▶ EXCERPTED DATA
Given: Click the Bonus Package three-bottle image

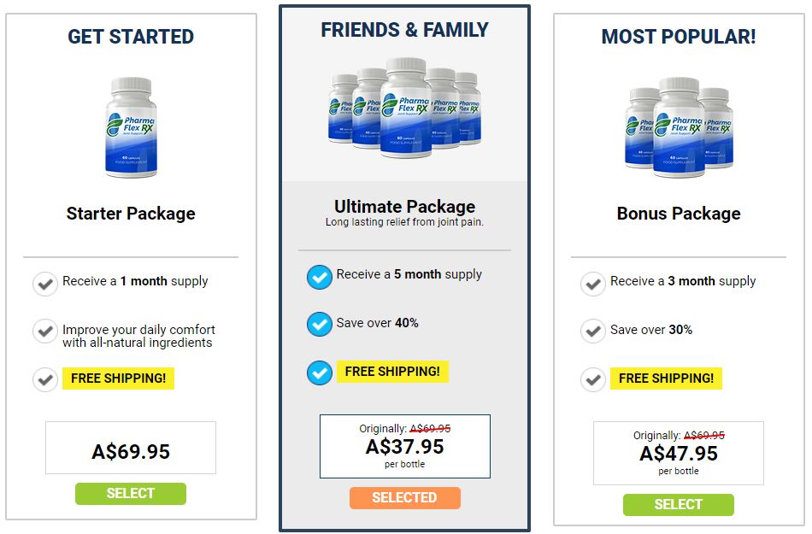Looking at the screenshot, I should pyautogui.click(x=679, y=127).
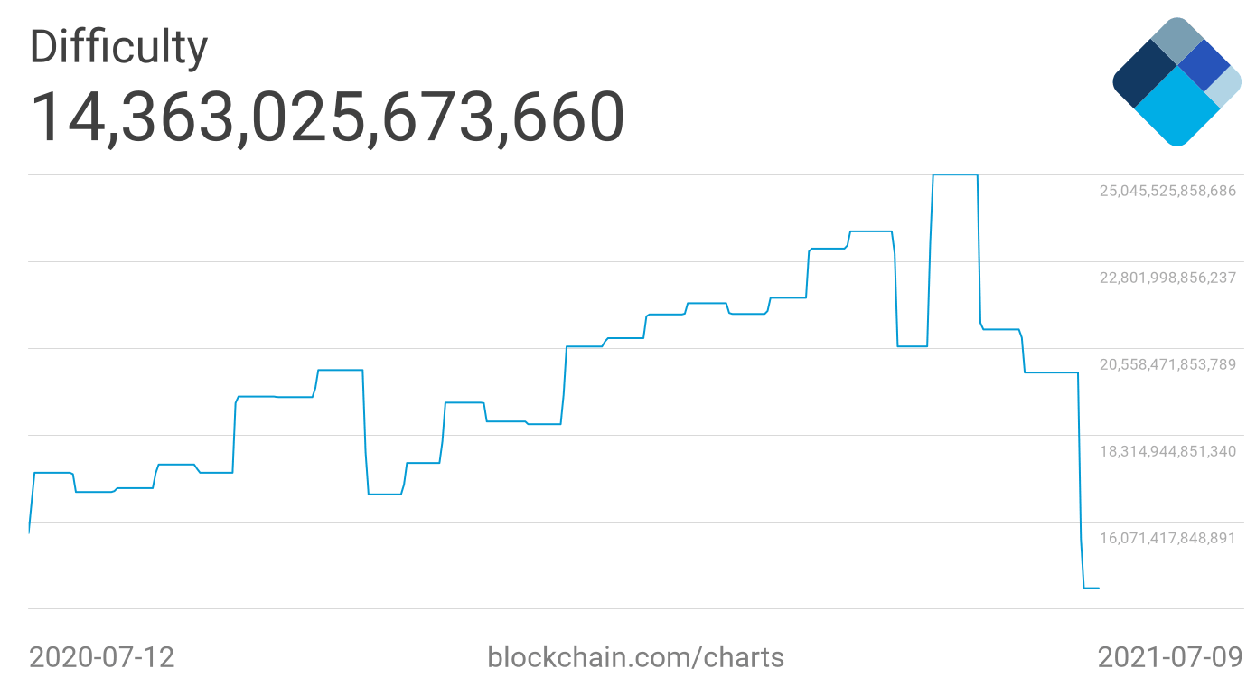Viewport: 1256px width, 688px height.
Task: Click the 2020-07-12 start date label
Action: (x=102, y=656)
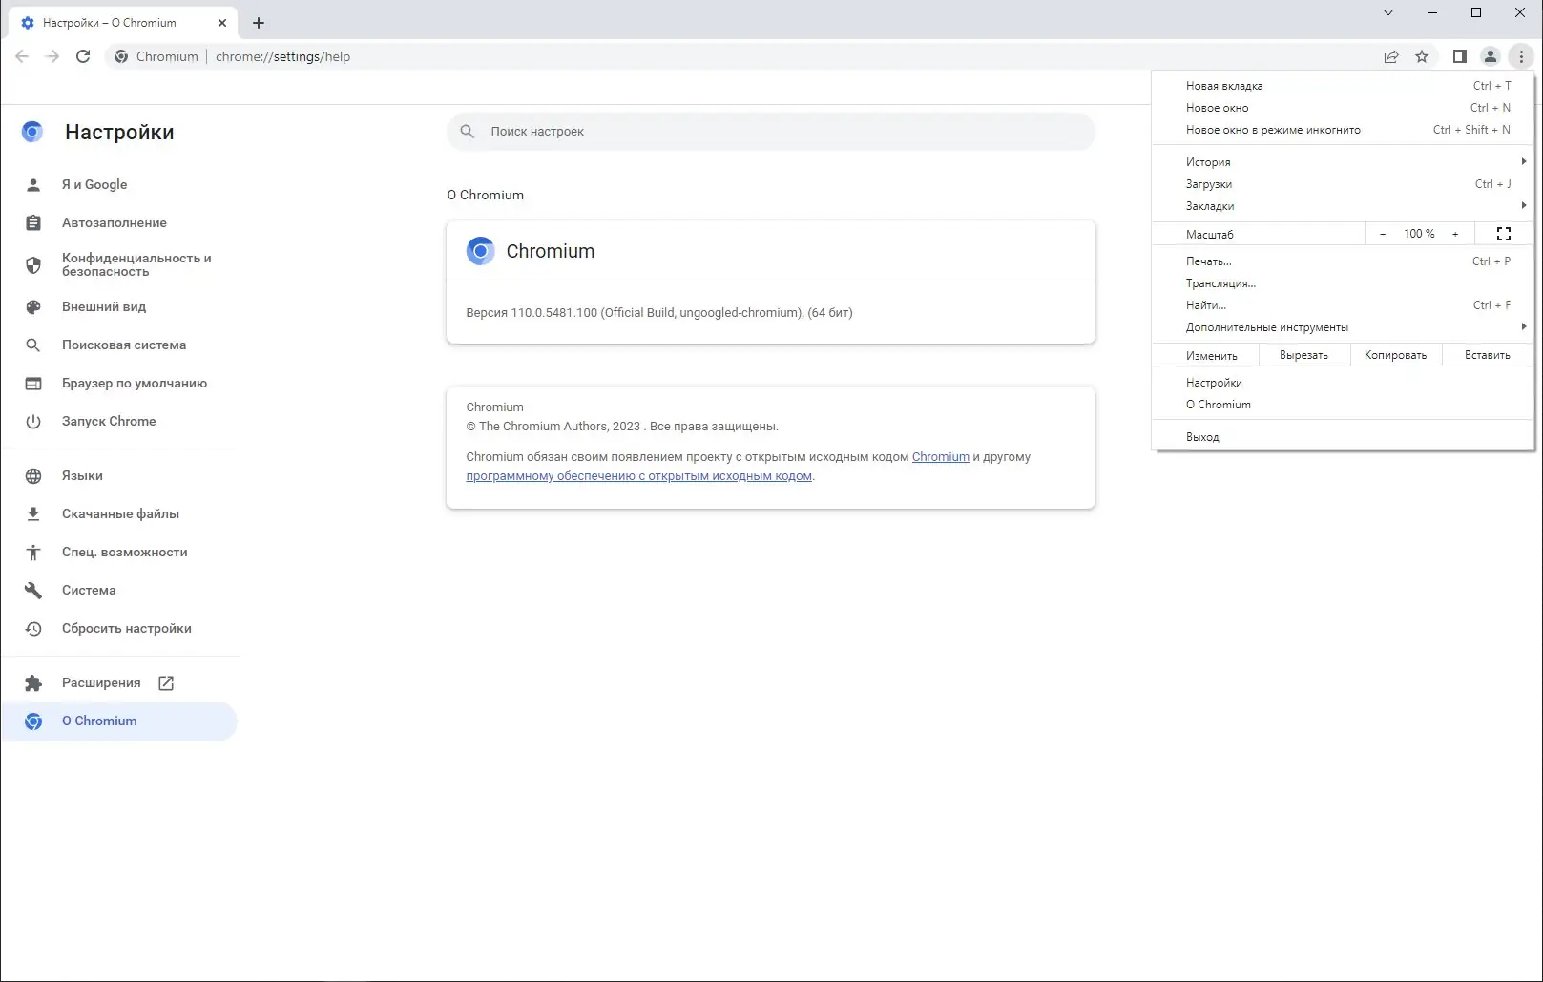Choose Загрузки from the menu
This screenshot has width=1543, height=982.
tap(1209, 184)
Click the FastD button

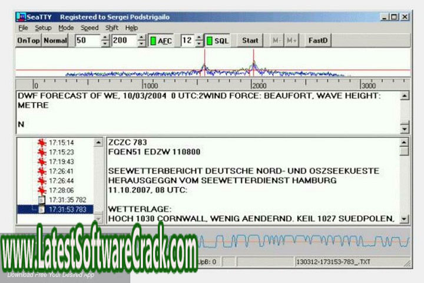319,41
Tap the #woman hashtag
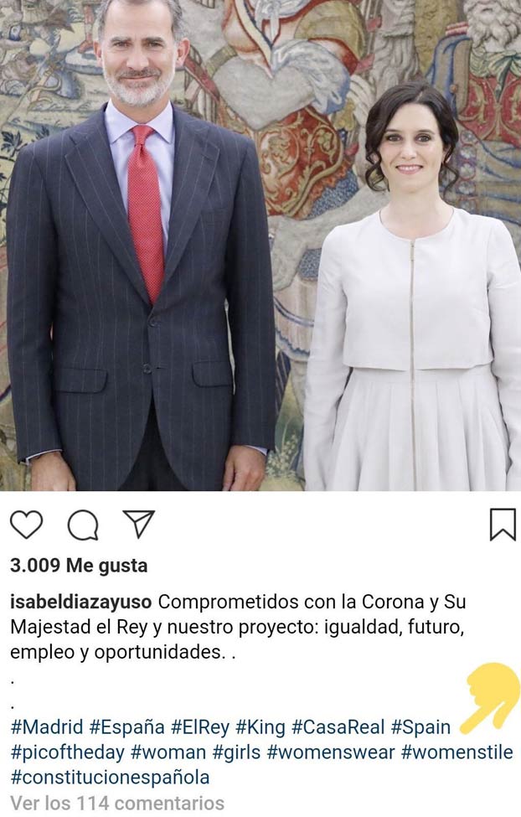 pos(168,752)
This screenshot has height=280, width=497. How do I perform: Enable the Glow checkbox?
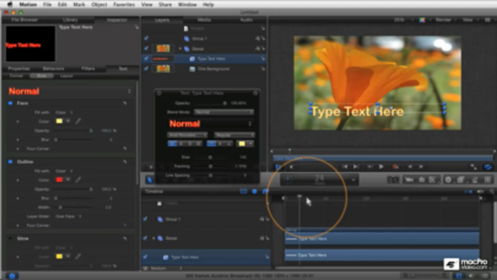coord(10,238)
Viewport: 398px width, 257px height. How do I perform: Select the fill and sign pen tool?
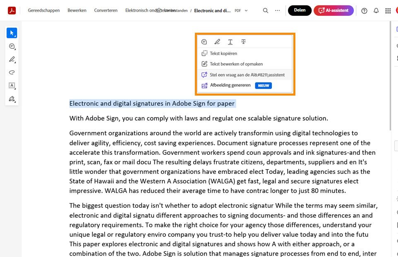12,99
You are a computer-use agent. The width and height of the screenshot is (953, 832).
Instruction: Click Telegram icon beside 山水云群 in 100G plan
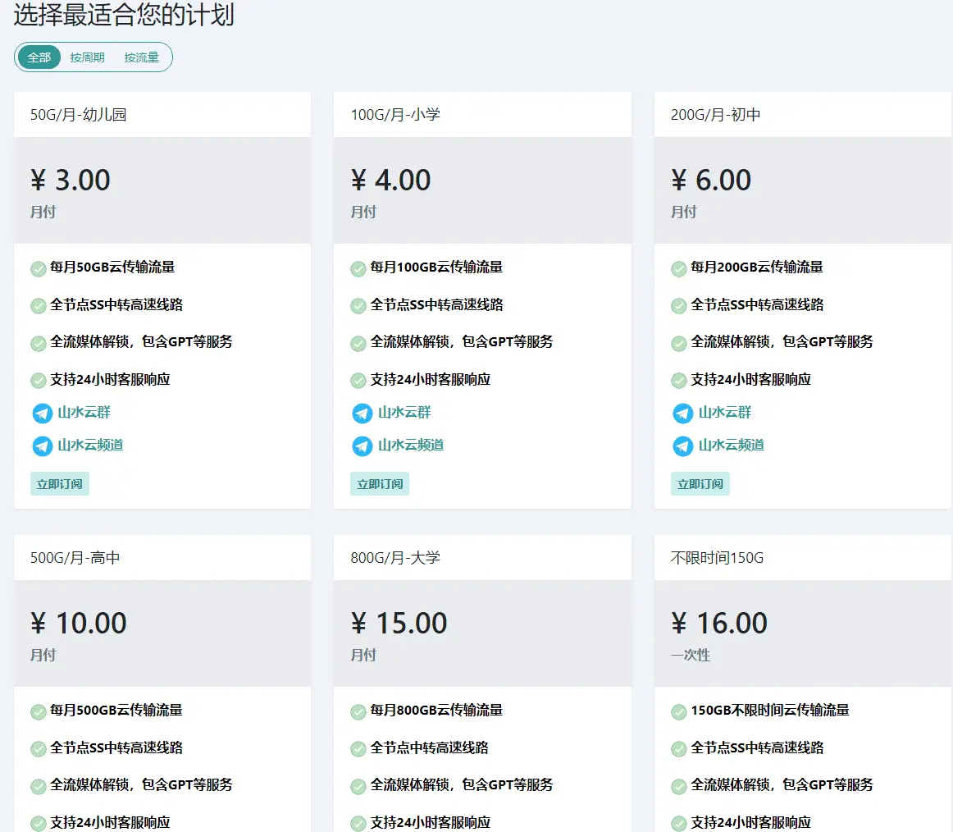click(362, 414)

▶ INSTRUCTIONS TO FOLLOW
Leave the pictures out and write out every entry exactly as given.

▶ ANSWER
Given: Click the Bonus Package three-bottle image

Looking at the screenshot, I should pyautogui.click(x=679, y=127).
Viewport: 1256px width, 688px height.
Task: Click the 2020-07-12 start date label
Action: (x=102, y=656)
Choose Загрузки from the menu
This screenshot has width=1543, height=982.
tap(1209, 184)
Click the FastD button

319,41
Tap the #woman hashtag
 pos(168,752)
This screenshot has height=280, width=497. How do I perform: Enable the Glow checkbox?
coord(10,238)
Viewport: 398px width, 257px height. How do I perform: Select the fill and sign pen tool?
12,99
You are a computer-use agent. The width and height of the screenshot is (953, 832).
Instruction: Click Telegram icon beside 山水云群 in 100G plan
click(362, 414)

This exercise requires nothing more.